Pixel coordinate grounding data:
────────────────────────────────────────

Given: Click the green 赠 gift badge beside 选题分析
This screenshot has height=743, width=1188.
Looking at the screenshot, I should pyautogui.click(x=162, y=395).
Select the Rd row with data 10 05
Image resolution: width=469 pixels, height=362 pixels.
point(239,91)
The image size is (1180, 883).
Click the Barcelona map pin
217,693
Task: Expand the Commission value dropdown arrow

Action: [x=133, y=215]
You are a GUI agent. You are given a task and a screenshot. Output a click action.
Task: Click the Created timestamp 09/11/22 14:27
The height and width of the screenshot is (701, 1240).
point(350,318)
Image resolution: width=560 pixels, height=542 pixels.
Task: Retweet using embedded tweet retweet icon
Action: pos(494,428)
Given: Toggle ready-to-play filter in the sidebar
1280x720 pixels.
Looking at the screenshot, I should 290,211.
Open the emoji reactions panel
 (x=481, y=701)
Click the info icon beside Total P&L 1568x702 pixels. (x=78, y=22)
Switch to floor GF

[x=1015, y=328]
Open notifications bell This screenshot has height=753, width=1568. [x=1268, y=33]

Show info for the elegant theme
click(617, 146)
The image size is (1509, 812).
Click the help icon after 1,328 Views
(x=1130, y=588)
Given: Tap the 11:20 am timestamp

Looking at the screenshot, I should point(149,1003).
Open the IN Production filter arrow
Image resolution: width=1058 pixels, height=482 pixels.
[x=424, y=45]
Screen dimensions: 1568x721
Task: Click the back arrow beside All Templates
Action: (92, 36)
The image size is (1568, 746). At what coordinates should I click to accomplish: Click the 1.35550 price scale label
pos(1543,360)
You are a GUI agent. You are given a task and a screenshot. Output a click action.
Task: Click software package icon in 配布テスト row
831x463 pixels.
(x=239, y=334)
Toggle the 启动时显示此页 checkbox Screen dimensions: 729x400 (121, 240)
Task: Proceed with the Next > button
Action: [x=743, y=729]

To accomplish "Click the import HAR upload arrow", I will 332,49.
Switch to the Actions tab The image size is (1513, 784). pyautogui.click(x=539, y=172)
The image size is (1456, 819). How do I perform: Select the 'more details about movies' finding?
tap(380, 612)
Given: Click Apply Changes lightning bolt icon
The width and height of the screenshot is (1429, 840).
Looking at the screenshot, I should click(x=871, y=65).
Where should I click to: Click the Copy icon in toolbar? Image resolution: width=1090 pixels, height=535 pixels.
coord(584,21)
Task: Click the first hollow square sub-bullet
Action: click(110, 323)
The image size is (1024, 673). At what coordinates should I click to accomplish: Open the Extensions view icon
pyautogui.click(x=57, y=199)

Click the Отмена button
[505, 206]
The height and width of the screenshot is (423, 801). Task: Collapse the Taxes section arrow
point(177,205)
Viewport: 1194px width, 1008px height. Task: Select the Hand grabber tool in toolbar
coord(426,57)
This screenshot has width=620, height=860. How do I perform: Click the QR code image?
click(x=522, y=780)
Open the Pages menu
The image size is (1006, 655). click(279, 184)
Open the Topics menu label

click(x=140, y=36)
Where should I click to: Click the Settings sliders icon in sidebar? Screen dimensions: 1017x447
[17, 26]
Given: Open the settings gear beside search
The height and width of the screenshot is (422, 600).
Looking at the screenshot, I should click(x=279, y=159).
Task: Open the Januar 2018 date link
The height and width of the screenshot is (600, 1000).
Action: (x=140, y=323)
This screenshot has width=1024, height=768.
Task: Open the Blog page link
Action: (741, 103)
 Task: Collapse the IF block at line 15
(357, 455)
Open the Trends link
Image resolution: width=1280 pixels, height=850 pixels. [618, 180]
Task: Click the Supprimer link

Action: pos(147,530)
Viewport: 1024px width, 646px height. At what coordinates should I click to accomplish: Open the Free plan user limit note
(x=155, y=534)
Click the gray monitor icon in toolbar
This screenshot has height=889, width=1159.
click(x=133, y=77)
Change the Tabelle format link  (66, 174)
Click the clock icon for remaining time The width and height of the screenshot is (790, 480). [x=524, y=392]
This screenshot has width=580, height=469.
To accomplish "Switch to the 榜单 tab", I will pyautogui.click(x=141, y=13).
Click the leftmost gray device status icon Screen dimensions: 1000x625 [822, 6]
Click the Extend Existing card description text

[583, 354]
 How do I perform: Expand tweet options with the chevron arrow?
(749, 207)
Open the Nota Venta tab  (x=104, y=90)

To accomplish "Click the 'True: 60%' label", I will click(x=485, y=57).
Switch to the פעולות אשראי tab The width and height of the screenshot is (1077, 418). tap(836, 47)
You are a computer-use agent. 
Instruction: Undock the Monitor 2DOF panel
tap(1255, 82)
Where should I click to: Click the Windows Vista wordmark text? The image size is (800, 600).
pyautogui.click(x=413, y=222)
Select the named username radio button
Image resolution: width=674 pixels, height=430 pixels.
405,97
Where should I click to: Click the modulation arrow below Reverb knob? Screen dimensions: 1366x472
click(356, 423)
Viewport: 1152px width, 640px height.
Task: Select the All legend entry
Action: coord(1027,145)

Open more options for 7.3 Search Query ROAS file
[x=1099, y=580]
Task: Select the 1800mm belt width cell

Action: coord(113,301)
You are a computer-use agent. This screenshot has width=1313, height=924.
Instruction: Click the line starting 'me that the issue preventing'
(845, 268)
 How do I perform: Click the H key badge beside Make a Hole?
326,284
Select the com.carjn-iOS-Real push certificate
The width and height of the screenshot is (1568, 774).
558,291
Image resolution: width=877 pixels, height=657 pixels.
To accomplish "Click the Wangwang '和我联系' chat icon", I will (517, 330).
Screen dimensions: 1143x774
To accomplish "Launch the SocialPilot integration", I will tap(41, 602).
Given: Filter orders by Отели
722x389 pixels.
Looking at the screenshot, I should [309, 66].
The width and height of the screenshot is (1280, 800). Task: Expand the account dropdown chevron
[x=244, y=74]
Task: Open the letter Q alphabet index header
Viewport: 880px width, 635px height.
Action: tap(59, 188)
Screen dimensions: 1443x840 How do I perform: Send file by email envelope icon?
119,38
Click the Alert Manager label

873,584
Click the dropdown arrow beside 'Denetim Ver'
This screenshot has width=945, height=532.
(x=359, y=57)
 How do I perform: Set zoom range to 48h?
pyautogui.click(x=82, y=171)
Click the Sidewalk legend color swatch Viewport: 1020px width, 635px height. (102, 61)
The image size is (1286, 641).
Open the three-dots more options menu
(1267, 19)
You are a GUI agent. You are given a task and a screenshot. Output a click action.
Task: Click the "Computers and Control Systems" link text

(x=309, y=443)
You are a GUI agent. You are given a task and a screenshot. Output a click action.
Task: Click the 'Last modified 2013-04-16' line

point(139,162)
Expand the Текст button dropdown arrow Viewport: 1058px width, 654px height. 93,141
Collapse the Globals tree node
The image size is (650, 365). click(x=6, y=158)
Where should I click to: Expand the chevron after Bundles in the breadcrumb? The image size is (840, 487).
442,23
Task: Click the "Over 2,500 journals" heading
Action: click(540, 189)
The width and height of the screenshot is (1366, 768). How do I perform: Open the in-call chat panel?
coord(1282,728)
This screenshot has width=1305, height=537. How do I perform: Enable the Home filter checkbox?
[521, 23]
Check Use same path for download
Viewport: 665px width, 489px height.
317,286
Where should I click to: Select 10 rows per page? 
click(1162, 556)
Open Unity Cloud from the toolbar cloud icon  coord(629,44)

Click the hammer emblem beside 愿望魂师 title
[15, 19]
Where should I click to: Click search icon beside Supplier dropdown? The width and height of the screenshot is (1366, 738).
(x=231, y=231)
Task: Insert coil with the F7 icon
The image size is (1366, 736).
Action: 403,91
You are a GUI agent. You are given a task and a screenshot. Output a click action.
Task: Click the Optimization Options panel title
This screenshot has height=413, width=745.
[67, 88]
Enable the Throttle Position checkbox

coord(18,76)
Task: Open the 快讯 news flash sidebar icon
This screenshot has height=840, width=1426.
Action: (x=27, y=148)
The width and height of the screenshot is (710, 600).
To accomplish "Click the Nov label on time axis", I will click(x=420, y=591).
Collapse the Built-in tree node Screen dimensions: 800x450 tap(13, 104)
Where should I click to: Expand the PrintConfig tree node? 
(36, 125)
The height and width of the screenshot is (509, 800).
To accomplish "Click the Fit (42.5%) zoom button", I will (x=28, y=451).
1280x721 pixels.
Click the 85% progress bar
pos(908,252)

────────────────────────────────────────

Instructions for the task: Transcribe exactly, please, the lines from the one with "The height and width of the screenshot is (509, 800)." to the last line of the entries above, ends included.

Task answer:
The height and width of the screenshot is (509, 800).
To accomplish "Click the Fit (42.5%) zoom button", I will (x=28, y=451).
1280x721 pixels.
Click the 85% progress bar
pos(908,252)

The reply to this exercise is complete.